YOUR OBJECTIVE » Would you transcribe only the lines from the one holding "521x541 pixels." through the end of the material, exactly, without any pictures?
>>
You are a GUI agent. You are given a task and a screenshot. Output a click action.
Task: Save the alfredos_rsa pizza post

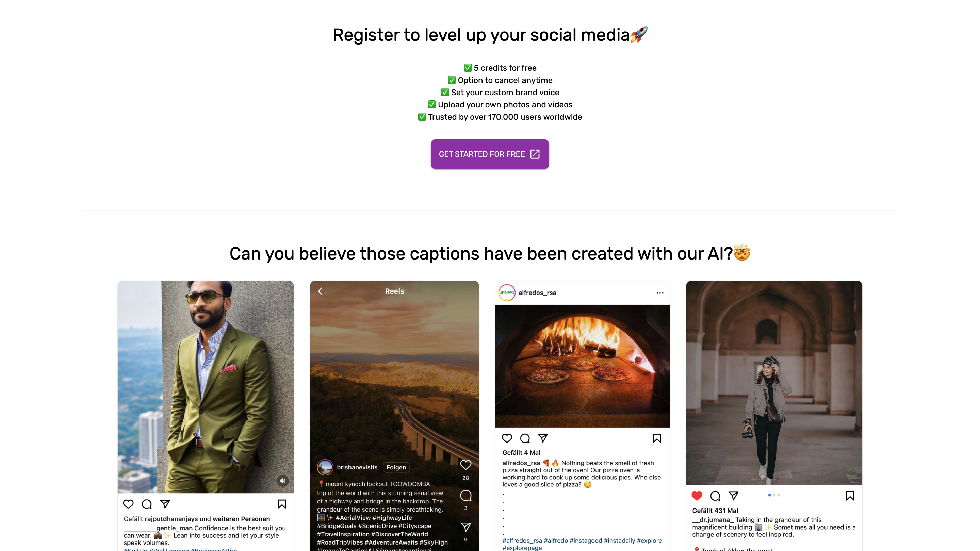pyautogui.click(x=657, y=438)
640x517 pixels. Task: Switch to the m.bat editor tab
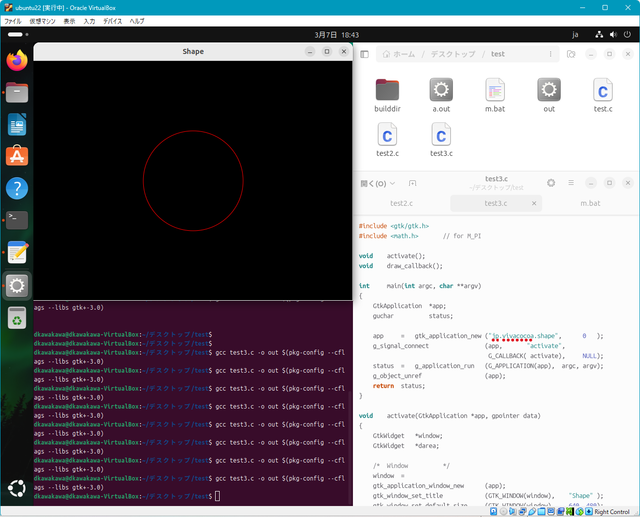(x=590, y=203)
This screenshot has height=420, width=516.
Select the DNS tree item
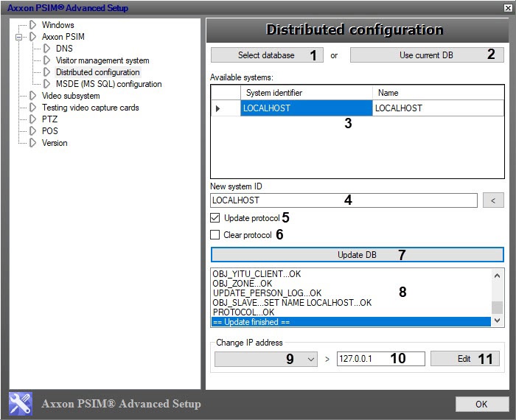coord(64,49)
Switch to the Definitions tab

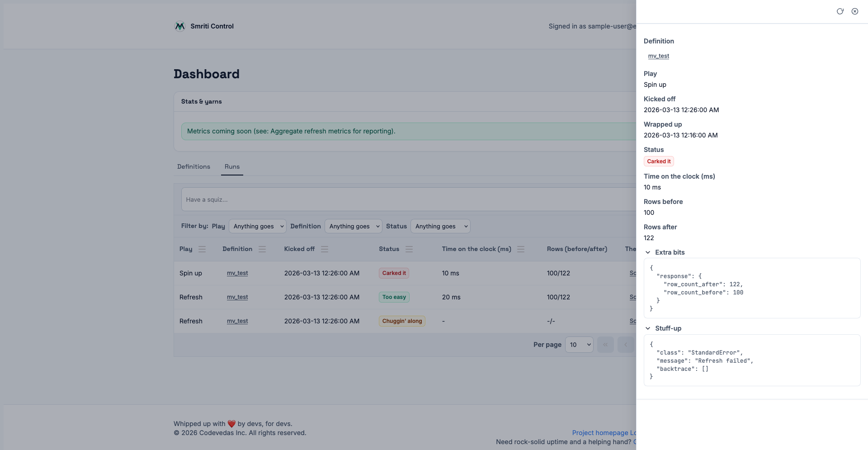(193, 167)
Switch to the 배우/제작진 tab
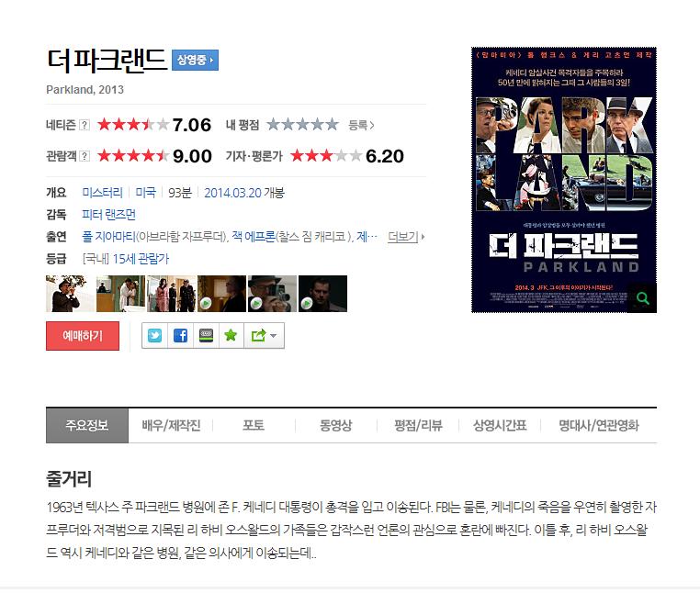 coord(171,425)
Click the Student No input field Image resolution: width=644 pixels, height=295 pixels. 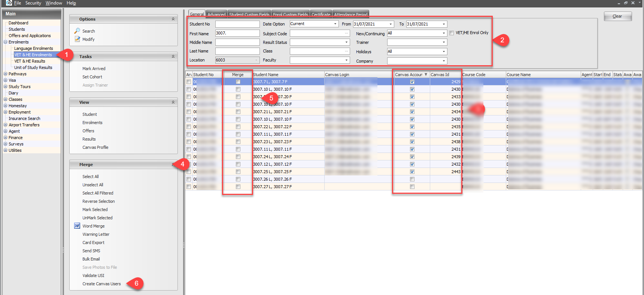click(237, 24)
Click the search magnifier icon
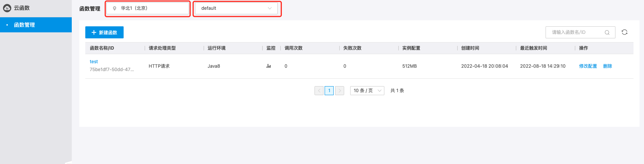 pos(607,33)
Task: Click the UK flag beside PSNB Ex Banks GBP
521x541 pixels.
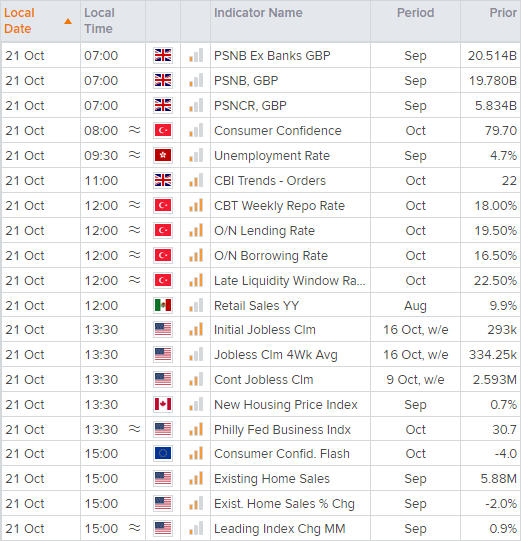Action: (163, 55)

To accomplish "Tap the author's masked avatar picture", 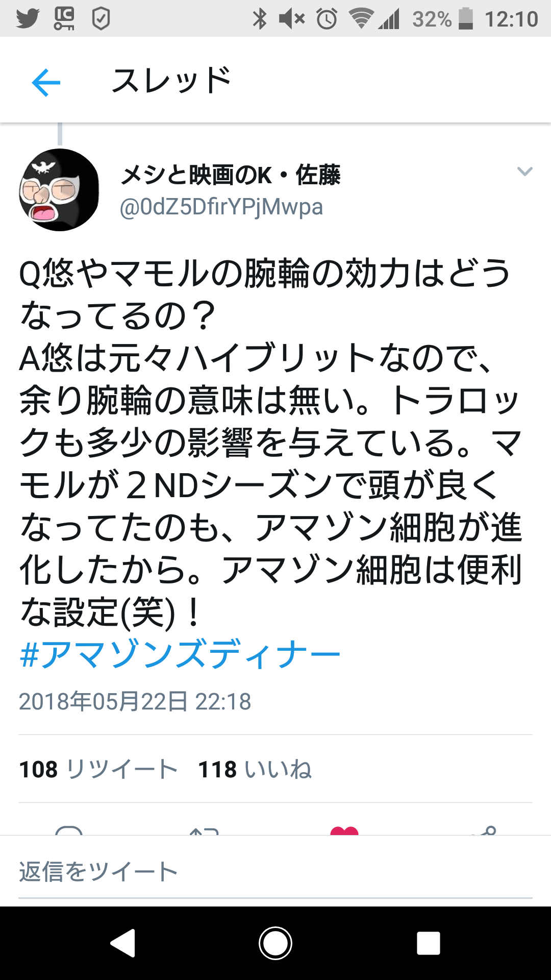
<<
EXERCISE RESPONSE »
521x541 pixels.
Action: (163, 55)

To accomplish "Tap the author's masked avatar picture", 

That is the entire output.